Screen Burn-in - Plasma, LCD and OLED Displays

Plasma, LCD and OLED Displays

Plasma displays were once highly susceptible to burn-in, while LCD-type displays are generally less so. Because of the more rapid luminance degradation of current organic compounds used in OLED-type displays, OLED is even more susceptible to burn-in than plasma. In addition, the wide variation in luminance degradation with OLED will cause noticeable color drift over time (where one of the red-green-blue colors becomes more prominent).

In the case of LCDs, the mechanics of burn-in are different than plasma and OLED, which develop burn-in from luminance degradation of the light-emitting pixels. For LCDs, burn-in develops in some cases because pixels permanently lose their ability to return to their relaxed state after a continued static usage profile.

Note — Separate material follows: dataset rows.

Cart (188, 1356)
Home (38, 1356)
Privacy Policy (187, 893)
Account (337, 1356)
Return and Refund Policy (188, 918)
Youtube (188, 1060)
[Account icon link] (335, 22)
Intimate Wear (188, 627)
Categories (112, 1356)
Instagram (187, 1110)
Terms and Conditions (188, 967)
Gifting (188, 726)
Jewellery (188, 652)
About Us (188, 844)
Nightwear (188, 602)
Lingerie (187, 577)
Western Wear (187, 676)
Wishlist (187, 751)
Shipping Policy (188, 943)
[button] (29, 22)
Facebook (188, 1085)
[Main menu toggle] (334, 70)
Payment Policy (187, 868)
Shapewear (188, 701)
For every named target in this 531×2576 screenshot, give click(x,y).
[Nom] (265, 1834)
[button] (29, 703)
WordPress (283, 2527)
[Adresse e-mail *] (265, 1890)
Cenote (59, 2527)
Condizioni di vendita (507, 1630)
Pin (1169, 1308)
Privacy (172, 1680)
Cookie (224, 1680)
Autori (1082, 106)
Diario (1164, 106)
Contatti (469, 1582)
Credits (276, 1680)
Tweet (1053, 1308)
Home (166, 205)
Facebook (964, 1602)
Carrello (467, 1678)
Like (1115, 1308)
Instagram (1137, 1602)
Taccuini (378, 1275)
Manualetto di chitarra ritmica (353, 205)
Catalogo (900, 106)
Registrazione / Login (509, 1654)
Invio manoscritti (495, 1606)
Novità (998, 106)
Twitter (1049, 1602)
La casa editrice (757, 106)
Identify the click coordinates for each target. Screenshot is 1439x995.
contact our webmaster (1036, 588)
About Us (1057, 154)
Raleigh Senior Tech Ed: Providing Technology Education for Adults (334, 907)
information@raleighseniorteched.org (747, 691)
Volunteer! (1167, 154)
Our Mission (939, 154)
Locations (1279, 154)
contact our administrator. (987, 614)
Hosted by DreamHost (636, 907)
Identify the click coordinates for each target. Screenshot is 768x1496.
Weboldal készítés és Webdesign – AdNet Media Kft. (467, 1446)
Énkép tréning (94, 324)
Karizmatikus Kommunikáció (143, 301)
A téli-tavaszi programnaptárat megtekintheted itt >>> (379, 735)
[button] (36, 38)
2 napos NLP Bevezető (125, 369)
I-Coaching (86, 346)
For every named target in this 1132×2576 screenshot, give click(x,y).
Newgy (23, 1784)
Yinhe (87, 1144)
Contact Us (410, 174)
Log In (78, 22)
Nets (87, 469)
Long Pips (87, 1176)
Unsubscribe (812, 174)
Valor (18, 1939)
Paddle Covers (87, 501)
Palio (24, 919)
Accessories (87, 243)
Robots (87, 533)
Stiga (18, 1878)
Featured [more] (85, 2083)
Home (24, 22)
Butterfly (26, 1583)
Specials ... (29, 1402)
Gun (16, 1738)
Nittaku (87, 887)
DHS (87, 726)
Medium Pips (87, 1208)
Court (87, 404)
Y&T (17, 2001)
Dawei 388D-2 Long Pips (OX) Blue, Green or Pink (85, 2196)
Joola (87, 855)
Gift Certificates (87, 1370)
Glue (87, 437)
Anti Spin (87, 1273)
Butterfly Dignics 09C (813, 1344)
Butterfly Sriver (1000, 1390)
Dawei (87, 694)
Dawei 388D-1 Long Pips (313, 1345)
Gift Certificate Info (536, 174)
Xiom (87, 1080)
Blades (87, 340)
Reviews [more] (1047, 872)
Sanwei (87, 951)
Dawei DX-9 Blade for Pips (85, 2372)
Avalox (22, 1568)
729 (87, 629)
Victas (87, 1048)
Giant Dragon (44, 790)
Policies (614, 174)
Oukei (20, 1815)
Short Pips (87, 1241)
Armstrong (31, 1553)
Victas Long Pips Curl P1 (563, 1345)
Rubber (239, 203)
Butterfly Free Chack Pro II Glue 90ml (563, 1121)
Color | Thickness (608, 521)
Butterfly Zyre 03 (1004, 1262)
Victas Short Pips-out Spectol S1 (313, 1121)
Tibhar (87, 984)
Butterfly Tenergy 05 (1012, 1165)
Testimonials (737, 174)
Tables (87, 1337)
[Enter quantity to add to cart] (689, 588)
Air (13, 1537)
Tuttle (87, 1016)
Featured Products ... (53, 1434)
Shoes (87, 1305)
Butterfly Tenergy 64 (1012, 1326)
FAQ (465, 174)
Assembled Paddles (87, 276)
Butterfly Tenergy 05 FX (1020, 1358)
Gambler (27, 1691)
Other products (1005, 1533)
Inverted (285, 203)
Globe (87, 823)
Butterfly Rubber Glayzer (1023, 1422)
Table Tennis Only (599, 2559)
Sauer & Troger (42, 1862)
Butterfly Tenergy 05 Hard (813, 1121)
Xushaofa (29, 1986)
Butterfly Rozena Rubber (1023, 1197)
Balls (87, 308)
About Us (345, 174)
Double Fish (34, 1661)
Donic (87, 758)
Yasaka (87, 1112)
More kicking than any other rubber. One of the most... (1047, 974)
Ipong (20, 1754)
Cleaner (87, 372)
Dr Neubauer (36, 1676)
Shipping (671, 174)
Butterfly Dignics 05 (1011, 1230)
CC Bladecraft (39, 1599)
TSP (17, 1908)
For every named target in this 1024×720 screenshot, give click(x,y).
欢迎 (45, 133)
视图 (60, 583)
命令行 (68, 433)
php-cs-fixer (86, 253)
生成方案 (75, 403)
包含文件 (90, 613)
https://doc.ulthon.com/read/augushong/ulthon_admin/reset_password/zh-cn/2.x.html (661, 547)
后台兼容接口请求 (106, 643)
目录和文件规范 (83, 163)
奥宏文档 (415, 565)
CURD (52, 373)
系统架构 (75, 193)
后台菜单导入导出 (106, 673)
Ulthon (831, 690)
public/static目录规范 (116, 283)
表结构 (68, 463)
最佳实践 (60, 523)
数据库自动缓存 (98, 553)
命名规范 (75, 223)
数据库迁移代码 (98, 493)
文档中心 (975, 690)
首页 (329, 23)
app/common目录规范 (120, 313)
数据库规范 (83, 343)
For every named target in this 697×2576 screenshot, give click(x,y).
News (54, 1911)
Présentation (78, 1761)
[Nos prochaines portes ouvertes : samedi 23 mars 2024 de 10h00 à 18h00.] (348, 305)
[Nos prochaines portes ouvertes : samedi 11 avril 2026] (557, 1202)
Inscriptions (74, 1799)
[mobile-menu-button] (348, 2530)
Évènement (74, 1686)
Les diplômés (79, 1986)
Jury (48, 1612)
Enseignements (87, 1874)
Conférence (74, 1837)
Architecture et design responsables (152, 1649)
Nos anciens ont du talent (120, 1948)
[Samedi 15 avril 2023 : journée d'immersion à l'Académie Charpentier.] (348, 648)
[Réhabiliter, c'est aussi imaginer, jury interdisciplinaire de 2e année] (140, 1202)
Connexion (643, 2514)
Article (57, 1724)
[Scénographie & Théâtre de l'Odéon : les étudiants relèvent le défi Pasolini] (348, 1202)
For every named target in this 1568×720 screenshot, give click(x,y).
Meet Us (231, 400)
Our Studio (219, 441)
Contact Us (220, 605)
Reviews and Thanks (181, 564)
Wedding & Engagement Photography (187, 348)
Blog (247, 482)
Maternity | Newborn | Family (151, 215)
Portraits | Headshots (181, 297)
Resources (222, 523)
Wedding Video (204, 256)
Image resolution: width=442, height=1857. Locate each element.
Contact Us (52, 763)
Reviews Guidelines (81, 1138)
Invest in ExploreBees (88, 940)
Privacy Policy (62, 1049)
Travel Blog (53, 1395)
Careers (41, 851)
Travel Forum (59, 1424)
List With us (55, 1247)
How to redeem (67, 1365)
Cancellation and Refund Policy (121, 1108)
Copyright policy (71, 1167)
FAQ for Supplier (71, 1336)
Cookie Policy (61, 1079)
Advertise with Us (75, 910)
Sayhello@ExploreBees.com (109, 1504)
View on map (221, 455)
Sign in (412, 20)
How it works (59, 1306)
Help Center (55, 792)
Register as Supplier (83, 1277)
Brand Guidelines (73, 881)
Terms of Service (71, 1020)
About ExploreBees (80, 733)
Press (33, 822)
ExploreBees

In more typical usage profiles this image persistence in LCD is only transient.

Both plasma-type and LCD-type displays exhibit a similar phenomenon called transient image persistence, which is sometimes confused with screen burn but is not permanent. In the case of plasma-type displays transient image persistence is caused by charge build-up in the pixel cells (not cumulative luminance degradation as with burn-in), which can be seen sometimes when a bright image that was set against a dark background is replaced by a dark background only; this image retention is usually released once a typical-brightness image is displayed and does not inhibit the display's typical viewing image quality.